The two-week US-Iran ceasefire expires on Wednesday and the two countries have been in indirect talks aimed at extending the truce.
The White House said midweek that the administration felt “good about the prospects of a deal”, just days after negotiations in Islamabad failed to reach a deal.
Pakistan army chief finishes Iranian visit – military
Pakistan’s army chief has concluded a three-day trip to Iran, a Pakistani military statement is being quoted as saying.
Asim Munir led a Pakistani delegation to Tehran on Wednesday while working to arrange a second round of US-Iranian ceasefire negotiations after last weekend’s in Islamabad failed to reach a deal.
Donald Trump’s “favourite field marshal” has been a key figure in mediation efforts and much rides for Munir on the success of talks, Hannah Ellis-Petersen writes here:
UK to make ‘wide-ranging’ contribution to Hormuz mission, says envoy
Britain will make “a wide-ranging military contribution” to an international mission to protect shipping in the strait of Hormuz trade waterway, the UK ambassador to the US has said.
Christian Turner’s commitment comes amid long-running concerns over the state of Britain’s armed forces and warnings of under-funding.
The multinational mission, led by the UK and France, aimed to provide reassurance to vessels using the critical waterway once the Iran conflict was over, Turner told an event in Washington.
PA Media also reports that the initiative was announced at talks in Paris involving nearly 50 countries, which Turner said signalled global resolve to prevent tolls or restrictions being imposed on the shipping route, normally used to move one fifth of the world’s oil and gas supplies.

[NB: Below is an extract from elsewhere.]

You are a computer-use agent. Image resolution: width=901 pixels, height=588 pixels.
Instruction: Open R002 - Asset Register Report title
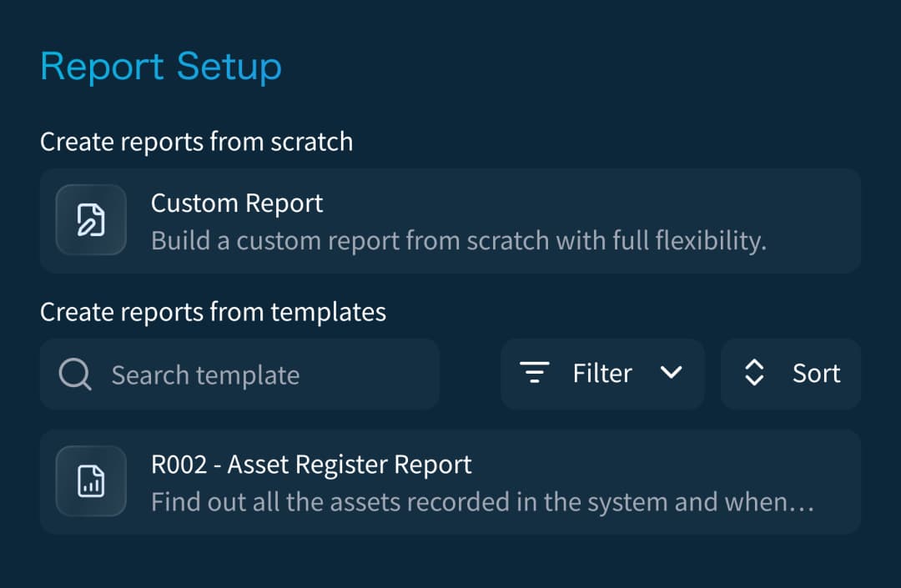coord(311,465)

So far about 12 nations have committed to take part in the mission.
The move has been derided by Donald Trump, who used it as a fresh opportunity to criticise Nato as “useless” after it refused to support his offensive against Iran.
Opening summary
Welcome to our live coverage of events in the Middle East.
Iran temporarily reopened the strait of Hormuz on Friday after a truce agreement between Israel and Lebanon, raising hopes for a broader peace, but Tehran warned that it would close the waterway again if the US naval blockade of Iranian ports continued.
Foreign minister Abbas Araqchi announced the global energy chokepoint was open for all commercial vessels for the remainder of the 10-day, US-brokered truce agreed on Thursday and Donald Trump said Iran’s move marked “a great and brilliant day for the world”.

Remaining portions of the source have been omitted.